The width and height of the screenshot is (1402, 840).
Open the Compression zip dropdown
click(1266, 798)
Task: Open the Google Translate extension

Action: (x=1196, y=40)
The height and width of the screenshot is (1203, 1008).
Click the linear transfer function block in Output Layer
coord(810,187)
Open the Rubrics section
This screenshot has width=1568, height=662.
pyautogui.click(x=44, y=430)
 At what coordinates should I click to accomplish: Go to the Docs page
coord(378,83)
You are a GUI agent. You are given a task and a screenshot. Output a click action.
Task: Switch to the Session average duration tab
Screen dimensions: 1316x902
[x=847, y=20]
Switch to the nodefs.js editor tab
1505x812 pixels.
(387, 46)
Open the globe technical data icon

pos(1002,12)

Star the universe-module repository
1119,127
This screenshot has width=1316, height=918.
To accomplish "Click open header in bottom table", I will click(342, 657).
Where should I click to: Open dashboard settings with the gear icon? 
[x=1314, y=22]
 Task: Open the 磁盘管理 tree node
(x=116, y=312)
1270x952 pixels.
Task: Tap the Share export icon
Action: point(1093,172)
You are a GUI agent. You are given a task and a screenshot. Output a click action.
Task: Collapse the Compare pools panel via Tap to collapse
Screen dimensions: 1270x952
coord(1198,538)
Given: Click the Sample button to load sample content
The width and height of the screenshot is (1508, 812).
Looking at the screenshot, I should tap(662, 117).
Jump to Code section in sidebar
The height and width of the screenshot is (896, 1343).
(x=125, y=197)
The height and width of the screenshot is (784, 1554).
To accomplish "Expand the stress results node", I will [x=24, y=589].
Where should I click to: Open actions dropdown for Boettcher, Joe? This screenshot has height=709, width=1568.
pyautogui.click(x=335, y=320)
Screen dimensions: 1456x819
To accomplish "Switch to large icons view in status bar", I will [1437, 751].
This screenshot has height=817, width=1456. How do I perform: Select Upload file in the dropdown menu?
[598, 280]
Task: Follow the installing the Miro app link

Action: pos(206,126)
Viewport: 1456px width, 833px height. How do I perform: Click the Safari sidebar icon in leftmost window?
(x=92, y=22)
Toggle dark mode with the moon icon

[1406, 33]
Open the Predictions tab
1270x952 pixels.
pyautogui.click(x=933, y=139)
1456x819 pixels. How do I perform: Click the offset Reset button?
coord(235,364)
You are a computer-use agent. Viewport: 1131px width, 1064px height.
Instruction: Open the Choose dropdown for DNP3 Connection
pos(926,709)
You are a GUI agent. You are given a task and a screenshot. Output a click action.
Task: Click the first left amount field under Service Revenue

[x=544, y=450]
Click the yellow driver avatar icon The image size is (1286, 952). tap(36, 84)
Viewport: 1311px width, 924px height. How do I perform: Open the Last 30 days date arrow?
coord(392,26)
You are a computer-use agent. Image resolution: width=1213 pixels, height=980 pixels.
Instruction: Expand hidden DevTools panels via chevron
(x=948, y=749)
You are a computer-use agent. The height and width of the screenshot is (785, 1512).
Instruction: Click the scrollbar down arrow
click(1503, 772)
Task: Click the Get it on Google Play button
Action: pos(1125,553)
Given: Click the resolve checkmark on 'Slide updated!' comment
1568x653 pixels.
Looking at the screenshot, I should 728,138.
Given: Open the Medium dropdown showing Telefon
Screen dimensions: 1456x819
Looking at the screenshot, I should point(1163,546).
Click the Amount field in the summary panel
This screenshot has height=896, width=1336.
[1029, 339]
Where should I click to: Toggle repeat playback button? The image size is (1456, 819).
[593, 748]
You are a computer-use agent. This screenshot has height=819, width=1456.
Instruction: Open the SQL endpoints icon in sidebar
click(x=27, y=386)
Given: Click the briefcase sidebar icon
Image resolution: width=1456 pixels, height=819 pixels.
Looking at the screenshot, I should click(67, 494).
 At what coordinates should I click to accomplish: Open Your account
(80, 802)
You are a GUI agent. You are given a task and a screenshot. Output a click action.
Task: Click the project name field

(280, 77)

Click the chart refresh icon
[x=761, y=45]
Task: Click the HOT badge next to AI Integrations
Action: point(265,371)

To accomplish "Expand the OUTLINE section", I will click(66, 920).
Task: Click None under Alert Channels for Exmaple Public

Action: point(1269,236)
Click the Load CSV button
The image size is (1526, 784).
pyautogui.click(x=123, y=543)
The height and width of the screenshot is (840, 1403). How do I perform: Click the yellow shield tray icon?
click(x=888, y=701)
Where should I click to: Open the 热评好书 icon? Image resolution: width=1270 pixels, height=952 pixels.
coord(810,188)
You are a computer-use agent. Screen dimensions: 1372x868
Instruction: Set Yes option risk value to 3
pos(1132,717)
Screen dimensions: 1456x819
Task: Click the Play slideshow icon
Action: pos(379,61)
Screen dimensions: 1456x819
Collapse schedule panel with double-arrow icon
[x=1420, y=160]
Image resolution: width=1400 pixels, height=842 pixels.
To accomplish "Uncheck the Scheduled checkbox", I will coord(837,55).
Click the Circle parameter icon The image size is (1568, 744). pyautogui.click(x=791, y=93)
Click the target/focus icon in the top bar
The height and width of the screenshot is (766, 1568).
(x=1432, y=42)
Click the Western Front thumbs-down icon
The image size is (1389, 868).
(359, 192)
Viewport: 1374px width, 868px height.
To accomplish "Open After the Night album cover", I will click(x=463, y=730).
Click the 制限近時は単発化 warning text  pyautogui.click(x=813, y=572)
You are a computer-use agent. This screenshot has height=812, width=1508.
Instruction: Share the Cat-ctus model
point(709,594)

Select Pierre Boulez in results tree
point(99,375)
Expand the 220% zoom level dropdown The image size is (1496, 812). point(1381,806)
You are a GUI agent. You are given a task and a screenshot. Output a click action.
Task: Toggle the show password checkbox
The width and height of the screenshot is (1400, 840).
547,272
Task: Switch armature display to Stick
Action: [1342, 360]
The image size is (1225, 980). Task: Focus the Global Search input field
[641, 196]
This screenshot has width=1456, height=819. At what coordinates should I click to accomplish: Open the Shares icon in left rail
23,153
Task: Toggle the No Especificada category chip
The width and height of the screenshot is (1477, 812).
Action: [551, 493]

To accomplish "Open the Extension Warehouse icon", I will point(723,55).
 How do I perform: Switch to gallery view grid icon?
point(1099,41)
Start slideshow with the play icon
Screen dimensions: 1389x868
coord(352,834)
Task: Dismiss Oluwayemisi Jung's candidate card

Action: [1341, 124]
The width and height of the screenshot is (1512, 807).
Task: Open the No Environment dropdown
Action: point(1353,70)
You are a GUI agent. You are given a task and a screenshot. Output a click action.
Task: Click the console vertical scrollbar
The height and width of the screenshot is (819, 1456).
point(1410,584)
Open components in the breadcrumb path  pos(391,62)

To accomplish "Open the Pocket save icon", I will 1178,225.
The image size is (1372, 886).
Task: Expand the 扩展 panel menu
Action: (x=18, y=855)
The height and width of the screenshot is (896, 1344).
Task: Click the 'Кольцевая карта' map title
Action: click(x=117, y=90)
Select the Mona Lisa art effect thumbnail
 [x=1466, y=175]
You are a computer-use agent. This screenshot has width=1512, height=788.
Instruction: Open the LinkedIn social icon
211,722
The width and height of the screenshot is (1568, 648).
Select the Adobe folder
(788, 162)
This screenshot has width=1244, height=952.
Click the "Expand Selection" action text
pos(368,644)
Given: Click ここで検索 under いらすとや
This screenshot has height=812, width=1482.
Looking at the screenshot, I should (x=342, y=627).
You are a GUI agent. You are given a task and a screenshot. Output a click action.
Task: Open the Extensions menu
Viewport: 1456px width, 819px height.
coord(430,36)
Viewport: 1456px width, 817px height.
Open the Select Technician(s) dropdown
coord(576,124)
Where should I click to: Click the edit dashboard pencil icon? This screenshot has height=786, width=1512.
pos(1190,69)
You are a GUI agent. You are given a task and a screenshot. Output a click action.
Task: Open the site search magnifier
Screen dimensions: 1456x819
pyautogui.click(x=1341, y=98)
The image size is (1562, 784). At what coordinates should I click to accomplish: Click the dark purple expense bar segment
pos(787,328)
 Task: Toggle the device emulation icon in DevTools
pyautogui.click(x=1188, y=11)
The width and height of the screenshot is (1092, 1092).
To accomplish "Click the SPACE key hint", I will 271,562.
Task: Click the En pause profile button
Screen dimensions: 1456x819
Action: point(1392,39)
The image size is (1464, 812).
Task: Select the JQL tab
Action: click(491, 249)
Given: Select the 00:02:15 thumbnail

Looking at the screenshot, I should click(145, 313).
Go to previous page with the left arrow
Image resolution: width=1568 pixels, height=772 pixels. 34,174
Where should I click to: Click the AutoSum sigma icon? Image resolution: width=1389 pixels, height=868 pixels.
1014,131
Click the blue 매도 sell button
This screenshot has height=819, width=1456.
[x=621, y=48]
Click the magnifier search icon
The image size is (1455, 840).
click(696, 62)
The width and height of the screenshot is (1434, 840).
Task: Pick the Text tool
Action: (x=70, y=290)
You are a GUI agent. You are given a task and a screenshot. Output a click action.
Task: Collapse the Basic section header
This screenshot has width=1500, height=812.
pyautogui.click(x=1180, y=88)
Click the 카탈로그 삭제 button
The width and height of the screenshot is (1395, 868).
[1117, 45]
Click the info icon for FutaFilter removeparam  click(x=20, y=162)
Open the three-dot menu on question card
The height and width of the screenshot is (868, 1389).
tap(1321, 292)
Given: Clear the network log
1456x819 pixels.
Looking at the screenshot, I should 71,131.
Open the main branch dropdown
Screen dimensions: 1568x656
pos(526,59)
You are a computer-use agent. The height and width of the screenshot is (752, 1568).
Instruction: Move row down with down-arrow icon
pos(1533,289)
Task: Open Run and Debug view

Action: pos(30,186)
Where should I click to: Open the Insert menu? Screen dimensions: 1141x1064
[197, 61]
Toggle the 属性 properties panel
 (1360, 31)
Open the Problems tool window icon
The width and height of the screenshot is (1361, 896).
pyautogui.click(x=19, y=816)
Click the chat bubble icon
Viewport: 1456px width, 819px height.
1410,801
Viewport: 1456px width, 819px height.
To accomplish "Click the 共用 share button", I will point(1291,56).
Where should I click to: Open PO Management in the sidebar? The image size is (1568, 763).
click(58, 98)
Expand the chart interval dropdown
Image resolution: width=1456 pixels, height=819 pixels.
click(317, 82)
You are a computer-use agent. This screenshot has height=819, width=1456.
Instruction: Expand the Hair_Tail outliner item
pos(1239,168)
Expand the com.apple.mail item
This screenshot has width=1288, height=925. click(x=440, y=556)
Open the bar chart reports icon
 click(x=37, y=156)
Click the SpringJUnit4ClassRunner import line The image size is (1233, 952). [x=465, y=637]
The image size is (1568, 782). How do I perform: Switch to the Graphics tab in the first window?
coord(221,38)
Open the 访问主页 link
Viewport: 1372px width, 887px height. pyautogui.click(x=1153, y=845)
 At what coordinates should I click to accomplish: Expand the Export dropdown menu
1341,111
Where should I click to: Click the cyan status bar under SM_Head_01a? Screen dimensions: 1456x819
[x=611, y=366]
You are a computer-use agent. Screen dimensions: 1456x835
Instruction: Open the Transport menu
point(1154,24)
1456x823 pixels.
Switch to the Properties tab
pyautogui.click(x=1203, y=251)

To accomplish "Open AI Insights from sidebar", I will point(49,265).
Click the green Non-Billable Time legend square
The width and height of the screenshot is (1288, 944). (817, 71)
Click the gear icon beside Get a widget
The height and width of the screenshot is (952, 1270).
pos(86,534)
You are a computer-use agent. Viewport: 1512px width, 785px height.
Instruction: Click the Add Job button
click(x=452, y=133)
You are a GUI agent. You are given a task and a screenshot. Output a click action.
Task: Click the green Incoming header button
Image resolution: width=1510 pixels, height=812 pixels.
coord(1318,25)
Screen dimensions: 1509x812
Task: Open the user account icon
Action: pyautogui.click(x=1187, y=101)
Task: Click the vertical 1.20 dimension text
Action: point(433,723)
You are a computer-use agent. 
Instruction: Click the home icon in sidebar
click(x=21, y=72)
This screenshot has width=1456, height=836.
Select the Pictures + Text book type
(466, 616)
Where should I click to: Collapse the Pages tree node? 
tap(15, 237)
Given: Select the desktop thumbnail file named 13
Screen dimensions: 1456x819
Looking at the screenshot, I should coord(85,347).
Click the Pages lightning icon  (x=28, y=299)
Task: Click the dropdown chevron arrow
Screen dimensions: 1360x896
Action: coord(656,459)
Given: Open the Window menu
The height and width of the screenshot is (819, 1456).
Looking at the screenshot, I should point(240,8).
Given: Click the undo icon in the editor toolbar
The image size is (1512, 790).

○ ○ ○ ○ ○

What you need to do » From the listing above, return the lines starting at the one with "Select the Adobe folder" and ending at the one with "Task: Open the Extensions menu", both kept, exactly as they appear and nothing more.

Result of this exercise »
Select the Adobe folder
(788, 162)
This screenshot has width=1244, height=952.
Click the "Expand Selection" action text
pos(368,644)
Given: Click ここで検索 under いらすとや
This screenshot has height=812, width=1482.
Looking at the screenshot, I should (x=342, y=627).
You are a GUI agent. You are given a task and a screenshot. Output a click action.
Task: Open the Extensions menu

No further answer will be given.